WASHINGTON. Nach einem Gespräch mit dem philippinischen Präsidenten Rodrigo Duterte will sich US-Präsident Donald Trump am Sonntag auch mit den Regierungschefs in Singapur und Thailand über die Bedrohung durch Nordkorea austauschen.


Es müsse mit so vielen Ländern wie möglich in der Region zusammengearbeitet werden, sagte der Stabschef im US-Präsidialamt, Reince Priebus, dem Sender ABC.


Ziel der Gespräche sei es, „jeden zur Unterstützung eines Aktionsplans in die Reihe zu bekommen“, falls sich die Lage um Nordkorea verschlechtere. Trump habe zudem regelmäßig Kontakt zu Japans Regierungschef Shinzo Abe und mittlerweile auch enge Beziehungen zum chinesischen Präsidenten Xi Jinping.

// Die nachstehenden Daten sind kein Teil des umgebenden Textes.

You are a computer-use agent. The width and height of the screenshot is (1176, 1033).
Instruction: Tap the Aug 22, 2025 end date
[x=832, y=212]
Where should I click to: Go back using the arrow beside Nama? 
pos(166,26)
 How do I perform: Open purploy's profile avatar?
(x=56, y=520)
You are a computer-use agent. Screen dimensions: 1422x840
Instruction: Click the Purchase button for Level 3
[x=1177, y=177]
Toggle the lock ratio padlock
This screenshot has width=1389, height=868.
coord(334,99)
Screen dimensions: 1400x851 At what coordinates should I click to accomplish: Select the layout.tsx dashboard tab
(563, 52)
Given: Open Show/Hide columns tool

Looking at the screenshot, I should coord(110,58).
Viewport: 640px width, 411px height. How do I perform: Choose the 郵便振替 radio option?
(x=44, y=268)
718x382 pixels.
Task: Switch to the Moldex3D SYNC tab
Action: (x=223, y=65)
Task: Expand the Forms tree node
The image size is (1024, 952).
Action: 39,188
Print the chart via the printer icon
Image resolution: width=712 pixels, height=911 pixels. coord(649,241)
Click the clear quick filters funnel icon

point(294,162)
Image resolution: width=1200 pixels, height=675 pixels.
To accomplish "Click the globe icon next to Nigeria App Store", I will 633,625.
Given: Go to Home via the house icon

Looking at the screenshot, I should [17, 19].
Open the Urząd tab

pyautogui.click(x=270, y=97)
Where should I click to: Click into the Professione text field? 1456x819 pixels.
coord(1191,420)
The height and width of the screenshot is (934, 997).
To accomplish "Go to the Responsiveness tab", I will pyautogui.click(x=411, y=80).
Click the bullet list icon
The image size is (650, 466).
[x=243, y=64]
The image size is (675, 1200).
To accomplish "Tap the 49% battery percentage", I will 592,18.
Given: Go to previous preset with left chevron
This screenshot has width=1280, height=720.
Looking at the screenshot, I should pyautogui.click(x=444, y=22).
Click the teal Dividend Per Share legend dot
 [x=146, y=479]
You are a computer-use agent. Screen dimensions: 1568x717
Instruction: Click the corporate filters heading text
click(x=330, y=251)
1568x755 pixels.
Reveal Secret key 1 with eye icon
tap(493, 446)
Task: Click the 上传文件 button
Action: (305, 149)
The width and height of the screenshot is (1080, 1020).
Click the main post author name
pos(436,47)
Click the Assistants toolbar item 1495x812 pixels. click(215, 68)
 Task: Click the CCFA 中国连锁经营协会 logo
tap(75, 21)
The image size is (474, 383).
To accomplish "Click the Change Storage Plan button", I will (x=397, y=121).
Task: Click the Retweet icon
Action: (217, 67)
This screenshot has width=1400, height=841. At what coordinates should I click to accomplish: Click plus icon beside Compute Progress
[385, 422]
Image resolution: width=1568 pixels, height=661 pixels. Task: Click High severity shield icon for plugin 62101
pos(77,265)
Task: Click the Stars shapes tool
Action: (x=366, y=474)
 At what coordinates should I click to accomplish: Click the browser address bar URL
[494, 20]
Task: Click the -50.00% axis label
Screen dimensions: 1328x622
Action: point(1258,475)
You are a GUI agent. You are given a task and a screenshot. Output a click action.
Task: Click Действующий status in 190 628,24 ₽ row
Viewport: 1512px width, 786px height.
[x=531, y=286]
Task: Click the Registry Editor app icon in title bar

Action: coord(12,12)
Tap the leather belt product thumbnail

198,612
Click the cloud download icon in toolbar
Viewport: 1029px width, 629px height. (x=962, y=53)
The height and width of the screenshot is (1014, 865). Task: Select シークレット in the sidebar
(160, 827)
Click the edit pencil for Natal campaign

Anlass für die Gespräche sei die Gefahr einer „nuklearen und massiven Zerstörung in Asien“ und letztendlich auch in den USA. Derzeit würden die USA und die asiatische Region durch nichts so stark bedroht wie durch die Vorgänge in Nordkorea, betonte Priebus. Trump hatte angesichts der Spannungen auf der koreanischen Halbinsel einen Angriff auf den Norden nicht ausgeschlossen.